TASK REQUIREMENTS =
• A. Answer these questions from the news roundup:
(i) How many paintings did Silvio Berlusconi accumulate over his life?
(ii) From which city was Szabolcs Fekete returning after his work trip?
(iii) In what year did Gorbachev reveal what he and Reagan had discussed on their walk?
• B. Echo the news roundup word for word, everything from "Photographer Nicholas Steinberg" down to "with his partner.".

SELECTED EXCERPT =
---+---

Photographer Nicholas Steinberg has found a way to capture the dynamic beauty of the San Francisco Bay area, says Moss and Fog, creating “iconic, peaceful visions of nature”. From his favourite vantage point in Mount Tamalpais State Park, the clouds look like ocean waves against vibrant sunrises and sunsets. See more of his pictures here.

Eating out

A London banker has been sacked for expensing food for two people and claiming he scoffed it all by himself. Citibank launched an investigation after Szabolcs Fekete returned from a work trip to Amsterdam and submitted one claim for two sandwiches and two coffees, and another for two pasta dishes. After initially insisting that the hefty meals – each of which fell well within the firm’s €100 daily allowance – was due to him skipping breakfast, he later admitted that he had in fact shared the ill-gotten grub with his partner.

Books

JK Rowling knows how to thank her supporters, says Private Eye. In June last year, the Kensington restaurant Il Portico had its windows smashed after its owner publicly supported the author’s right to speak on trans issues. In Rowling’s latest Cormoran Strike novel, The Running Grave, one of the protagonists hosts a key meeting at Il Portico. “Robin is pleased to find it smaller and cosier than she’d imagined, given its upmarket location,” writes Rowling, adding that Robin’s dining companion thinks the restaurant serves “the best pasta in London”. A few pages later, we read that Robin “took one mouthful of her tagliatelle with ragu and let out a moan of pleasure. ‘Oh my God, you weren’t wrong.’”

Inside politics

During the 1985 Geneva Summit, says Historic Vids on X (formerly Twitter), there was a moment when Ronald Reagan and Mikhail Gorbachev “paused their negotiations and went for a walk”. It was only in 2009 that Gorbachev revealed what they had been discussing. “Reagan suddenly said to me, ‘What would you do if the United States were suddenly attacked by someone from outer space? Would you help us?’” The Soviet leader’s response? “No doubt about it.”

Art

The late Silvio Berlusconi’s taste in art wasn’t up to much, says BBC News. Heirs of the former Italian PM are having to sort through the 25,000 paintings he accumulated over his life, now held in a 3,200 sq m warehouse close to his villa near Milan. The pieces, often bought “from late-night telesales programmes”, have an average value of just €800 each. In some cases, the cost of exterminating the woodworms infesting the collection “exceeds the value of the paintings”.

Snapshot

It’s Lavinia Valbonesi, soon to be the world’s first Gen Z first lady. The 25-year-old health and fitness influencer is married to Daniel Noboa, who won Ecuador’s elections on Sunday. They met when Noboa, the heir to a banana fortune, approached her for advice on losing weight in 2021. He was still married to his first wife at the time, and Valbonesi said it wasn’t love at first sight. “But he is a fairly persistent person,” she told Ecuadorian newspaper El Universo, “and he ended up conquering me, after many months.”

Quoted

Quoted 20-10-23

“Autumn is a second spring when every leaf is a flower.”

---+---

PROVIDED MATERIAL =

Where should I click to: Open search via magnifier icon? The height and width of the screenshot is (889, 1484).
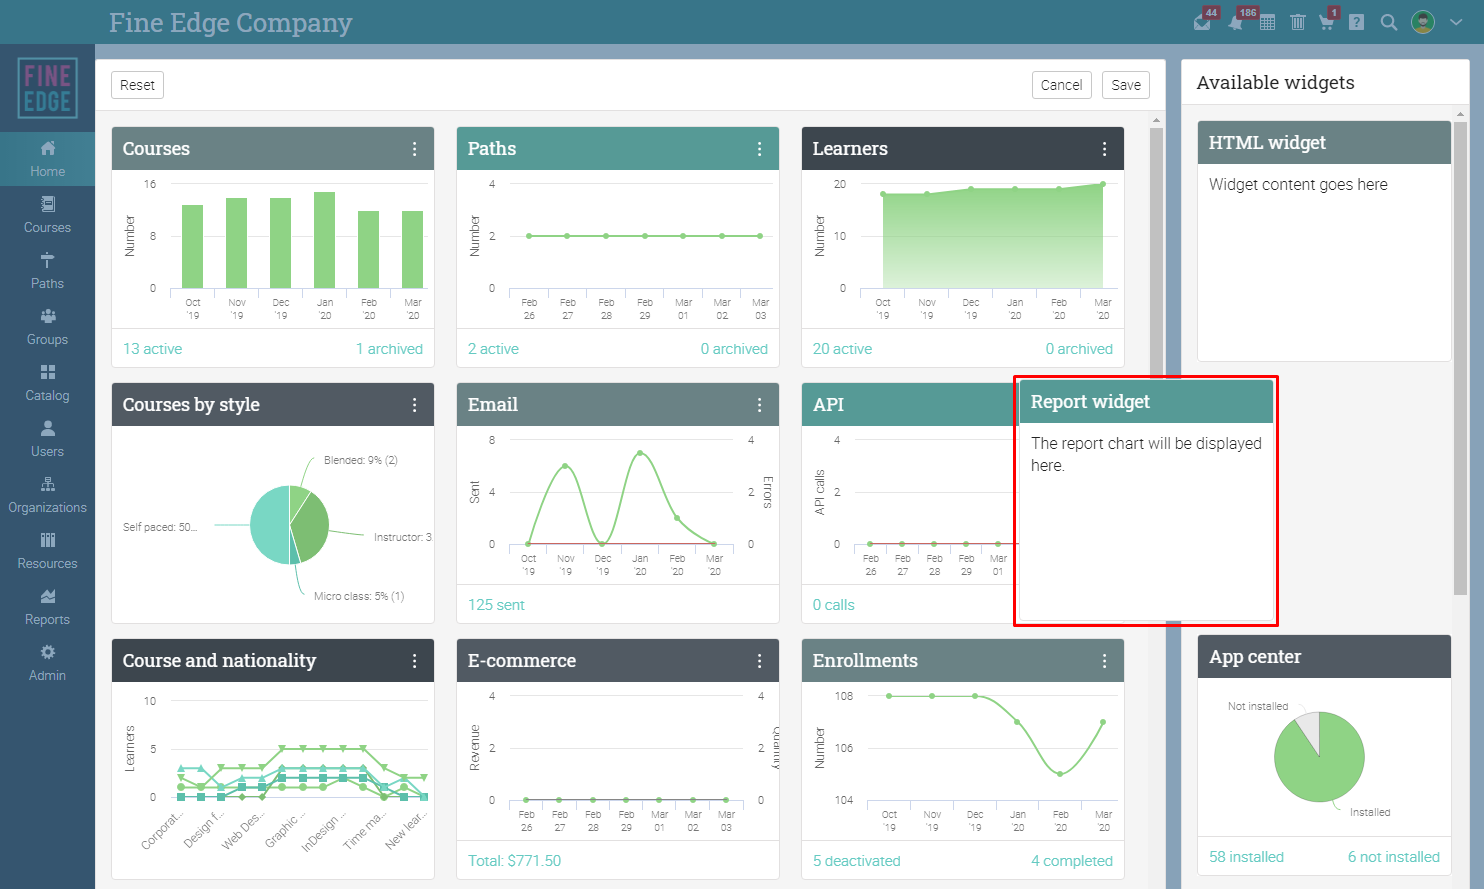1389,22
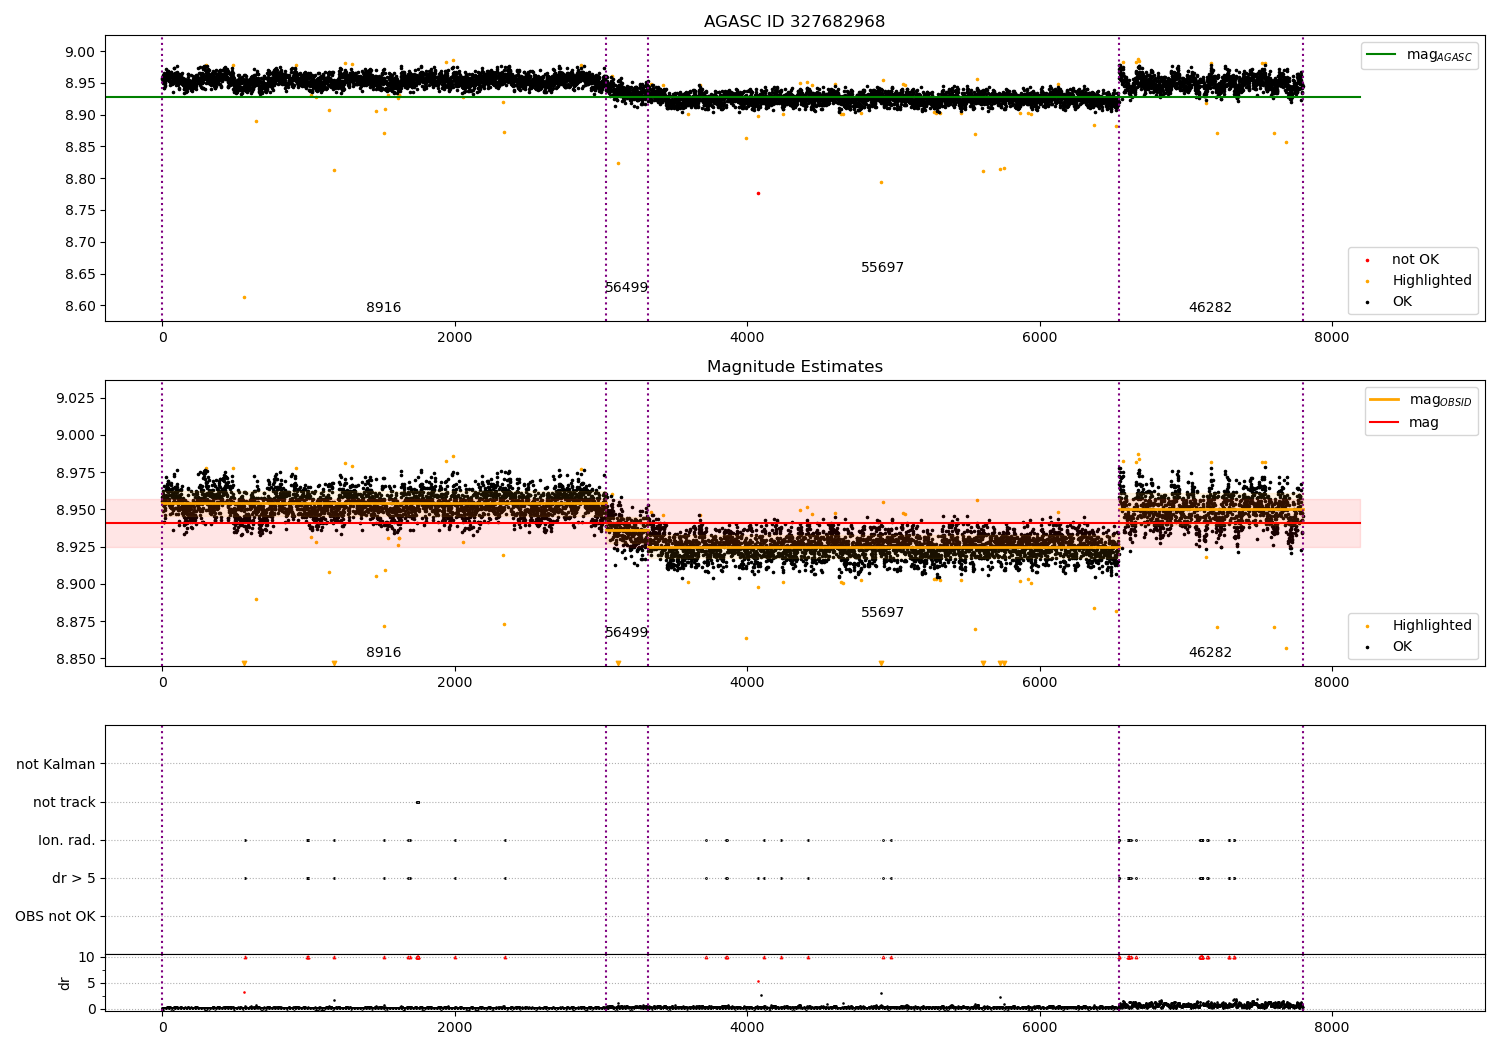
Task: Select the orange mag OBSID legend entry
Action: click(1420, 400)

---+---

RESULTS BY TASK =
• A.
(i) 25,000
(ii) Amsterdam
(iii) 2009

• B.
Photographer Nicholas Steinberg has found a way to capture the dynamic beauty of the San Francisco Bay area, says Moss and Fog, creating “iconic, peaceful visions of nature”. From his favourite vantage point in Mount Tamalpais State Park, the clouds look like ocean waves against vibrant sunrises and sunsets. See more of his pictures here.

Eating out

A London banker has been sacked for expensing food for two people and claiming he scoffed it all by himself. Citibank launched an investigation after Szabolcs Fekete returned from a work trip to Amsterdam and submitted one claim for two sandwiches and two coffees, and another for two pasta dishes. After initially insisting that the hefty meals – each of which fell well within the firm’s €100 daily allowance – was due to him skipping breakfast, he later admitted that he had in fact shared the ill-gotten grub with his partner.